Stored data

········

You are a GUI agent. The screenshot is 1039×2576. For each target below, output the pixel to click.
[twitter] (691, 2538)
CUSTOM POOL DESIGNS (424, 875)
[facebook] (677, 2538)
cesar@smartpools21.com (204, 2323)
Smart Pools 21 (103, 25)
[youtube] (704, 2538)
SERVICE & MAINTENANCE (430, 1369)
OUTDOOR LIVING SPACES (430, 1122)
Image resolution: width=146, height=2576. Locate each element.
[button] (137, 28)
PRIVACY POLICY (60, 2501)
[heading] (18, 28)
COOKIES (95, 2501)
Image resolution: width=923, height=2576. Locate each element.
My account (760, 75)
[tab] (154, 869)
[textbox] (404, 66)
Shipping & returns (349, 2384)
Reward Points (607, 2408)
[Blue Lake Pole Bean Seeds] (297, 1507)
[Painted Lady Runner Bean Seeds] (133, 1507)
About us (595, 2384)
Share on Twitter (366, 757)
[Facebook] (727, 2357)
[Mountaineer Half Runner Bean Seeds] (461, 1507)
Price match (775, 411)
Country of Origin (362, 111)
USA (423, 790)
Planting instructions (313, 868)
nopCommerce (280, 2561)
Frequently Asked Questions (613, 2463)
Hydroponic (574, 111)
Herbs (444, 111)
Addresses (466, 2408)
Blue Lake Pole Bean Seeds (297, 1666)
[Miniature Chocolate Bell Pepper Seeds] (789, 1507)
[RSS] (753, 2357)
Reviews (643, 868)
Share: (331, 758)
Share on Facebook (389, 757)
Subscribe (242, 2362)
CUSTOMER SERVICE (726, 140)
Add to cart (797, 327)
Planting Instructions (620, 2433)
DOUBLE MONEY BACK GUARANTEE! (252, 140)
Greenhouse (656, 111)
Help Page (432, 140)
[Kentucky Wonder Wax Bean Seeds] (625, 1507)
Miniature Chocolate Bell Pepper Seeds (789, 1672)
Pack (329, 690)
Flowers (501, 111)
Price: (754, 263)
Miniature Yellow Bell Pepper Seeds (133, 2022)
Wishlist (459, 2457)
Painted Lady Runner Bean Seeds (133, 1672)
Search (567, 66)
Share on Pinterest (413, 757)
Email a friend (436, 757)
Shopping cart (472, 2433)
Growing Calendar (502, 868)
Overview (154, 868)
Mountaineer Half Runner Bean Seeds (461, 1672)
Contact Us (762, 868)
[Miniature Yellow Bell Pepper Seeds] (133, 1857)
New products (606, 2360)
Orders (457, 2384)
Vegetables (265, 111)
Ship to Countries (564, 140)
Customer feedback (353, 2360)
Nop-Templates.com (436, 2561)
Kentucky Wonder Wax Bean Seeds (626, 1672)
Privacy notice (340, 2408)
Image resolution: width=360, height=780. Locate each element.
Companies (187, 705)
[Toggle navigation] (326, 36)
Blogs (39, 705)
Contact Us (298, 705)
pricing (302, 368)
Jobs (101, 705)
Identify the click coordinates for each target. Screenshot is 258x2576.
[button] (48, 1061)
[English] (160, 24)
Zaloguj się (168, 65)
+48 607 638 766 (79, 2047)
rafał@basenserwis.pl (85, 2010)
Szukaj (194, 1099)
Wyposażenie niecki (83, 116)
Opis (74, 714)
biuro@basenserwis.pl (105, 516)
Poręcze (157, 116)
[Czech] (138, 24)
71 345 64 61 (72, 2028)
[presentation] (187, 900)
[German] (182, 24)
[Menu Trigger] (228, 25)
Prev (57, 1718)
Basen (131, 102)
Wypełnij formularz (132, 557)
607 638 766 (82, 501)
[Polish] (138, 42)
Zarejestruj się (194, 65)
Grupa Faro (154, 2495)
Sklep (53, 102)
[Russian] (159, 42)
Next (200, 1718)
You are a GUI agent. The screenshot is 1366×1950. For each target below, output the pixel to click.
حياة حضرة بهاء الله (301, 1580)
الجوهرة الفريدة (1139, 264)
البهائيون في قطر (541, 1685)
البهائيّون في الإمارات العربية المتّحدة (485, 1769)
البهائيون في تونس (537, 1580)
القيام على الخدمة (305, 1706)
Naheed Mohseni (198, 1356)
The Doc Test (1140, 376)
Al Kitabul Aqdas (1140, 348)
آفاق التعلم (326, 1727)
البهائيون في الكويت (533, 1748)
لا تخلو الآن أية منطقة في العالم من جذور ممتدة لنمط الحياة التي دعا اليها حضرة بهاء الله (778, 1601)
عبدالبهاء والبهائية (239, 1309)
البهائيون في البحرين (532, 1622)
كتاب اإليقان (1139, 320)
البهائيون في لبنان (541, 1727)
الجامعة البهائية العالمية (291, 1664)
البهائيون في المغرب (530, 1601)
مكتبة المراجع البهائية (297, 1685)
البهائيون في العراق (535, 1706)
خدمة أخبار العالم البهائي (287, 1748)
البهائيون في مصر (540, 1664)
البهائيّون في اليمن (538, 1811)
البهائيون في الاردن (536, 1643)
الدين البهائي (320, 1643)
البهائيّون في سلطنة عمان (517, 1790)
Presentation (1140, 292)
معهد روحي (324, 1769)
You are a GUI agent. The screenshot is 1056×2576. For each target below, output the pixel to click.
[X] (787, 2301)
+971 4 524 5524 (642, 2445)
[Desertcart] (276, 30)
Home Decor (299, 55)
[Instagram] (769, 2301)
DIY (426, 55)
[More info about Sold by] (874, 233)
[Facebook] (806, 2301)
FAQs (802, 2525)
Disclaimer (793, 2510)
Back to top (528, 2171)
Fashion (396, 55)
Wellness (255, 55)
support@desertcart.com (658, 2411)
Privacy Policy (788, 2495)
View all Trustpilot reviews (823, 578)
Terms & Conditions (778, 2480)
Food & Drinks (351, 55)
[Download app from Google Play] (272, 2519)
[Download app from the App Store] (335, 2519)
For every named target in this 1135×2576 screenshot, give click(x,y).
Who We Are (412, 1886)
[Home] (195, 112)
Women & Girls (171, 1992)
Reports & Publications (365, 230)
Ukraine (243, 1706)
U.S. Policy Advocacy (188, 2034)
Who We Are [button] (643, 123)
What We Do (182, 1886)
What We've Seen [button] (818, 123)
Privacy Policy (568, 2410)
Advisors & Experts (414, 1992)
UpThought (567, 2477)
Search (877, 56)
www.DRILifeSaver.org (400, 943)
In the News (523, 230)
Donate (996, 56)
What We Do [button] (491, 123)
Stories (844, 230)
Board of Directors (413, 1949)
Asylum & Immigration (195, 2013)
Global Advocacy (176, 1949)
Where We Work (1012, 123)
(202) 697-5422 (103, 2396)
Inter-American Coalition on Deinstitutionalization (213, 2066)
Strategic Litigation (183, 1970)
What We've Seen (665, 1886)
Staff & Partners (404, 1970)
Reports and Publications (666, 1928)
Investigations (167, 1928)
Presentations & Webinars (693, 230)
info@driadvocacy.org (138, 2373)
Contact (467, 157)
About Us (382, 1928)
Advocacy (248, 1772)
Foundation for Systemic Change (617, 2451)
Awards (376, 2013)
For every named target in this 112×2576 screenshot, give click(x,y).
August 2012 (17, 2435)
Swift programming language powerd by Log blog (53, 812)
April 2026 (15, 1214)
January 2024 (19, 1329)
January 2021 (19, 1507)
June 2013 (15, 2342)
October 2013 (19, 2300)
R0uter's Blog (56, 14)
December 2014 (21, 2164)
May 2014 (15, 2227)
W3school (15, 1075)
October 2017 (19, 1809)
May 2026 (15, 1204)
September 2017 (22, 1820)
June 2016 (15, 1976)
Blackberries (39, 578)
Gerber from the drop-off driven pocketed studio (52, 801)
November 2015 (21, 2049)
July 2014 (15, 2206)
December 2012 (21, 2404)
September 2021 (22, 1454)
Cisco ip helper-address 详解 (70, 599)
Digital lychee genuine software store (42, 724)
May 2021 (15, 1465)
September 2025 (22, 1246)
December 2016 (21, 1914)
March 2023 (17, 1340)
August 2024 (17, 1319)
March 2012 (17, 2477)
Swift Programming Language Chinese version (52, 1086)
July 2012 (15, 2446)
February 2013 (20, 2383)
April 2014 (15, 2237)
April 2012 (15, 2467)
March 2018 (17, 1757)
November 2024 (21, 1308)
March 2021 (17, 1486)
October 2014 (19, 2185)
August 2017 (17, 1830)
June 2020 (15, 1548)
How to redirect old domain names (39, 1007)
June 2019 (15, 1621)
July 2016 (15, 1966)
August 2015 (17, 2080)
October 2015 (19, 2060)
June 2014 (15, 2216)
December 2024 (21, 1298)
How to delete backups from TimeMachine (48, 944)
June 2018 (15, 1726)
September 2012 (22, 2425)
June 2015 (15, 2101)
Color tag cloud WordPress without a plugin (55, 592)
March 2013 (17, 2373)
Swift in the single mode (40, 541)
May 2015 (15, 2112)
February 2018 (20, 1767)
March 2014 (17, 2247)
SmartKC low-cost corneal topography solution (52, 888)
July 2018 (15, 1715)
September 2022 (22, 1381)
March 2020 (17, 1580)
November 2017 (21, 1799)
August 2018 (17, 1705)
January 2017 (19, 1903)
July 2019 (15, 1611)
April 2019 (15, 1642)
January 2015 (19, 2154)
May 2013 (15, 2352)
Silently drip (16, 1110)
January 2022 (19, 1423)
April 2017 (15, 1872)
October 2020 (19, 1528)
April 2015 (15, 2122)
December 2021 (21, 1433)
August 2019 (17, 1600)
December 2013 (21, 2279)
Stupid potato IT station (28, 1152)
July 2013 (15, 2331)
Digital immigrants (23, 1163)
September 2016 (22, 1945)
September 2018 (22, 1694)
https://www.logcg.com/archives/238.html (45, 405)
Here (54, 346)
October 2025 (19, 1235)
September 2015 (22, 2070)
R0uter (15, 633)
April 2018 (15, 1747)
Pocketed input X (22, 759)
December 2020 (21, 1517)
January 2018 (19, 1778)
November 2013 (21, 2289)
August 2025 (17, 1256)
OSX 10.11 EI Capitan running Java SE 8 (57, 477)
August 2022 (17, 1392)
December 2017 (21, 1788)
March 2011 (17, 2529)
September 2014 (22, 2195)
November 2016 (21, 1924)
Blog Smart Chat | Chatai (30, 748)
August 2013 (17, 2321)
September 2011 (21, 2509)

········

Problem details: Would you copy out exactly the lines above that start at the one containing "البهائيون في لبنان (541, 1727)" and end at the one containing "Disclaimer (793, 2510)", inclusive?

Output of the exercise:
البهائيون في لبنان (541, 1727)
الجامعة البهائية العالمية (291, 1664)
البهائيون في المغرب (530, 1601)
مكتبة المراجع البهائية (297, 1685)
البهائيون في العراق (535, 1706)
خدمة أخبار العالم البهائي (287, 1748)
البهائيون في مصر (540, 1664)
البهائيّون في اليمن (538, 1811)
البهائيون في الاردن (536, 1643)
الدين البهائي (320, 1643)
البهائيّون في سلطنة عمان (517, 1790)
Presentation (1140, 292)
معهد روحي (324, 1769)
You are a GUI agent. The screenshot is 1056×2576. For each target below, output the pixel to click.
[X] (787, 2301)
+971 4 524 5524 (642, 2445)
[Desertcart] (276, 30)
Home Decor (299, 55)
[Instagram] (769, 2301)
DIY (426, 55)
[More info about Sold by] (874, 233)
[Facebook] (806, 2301)
FAQs (802, 2525)
Disclaimer (793, 2510)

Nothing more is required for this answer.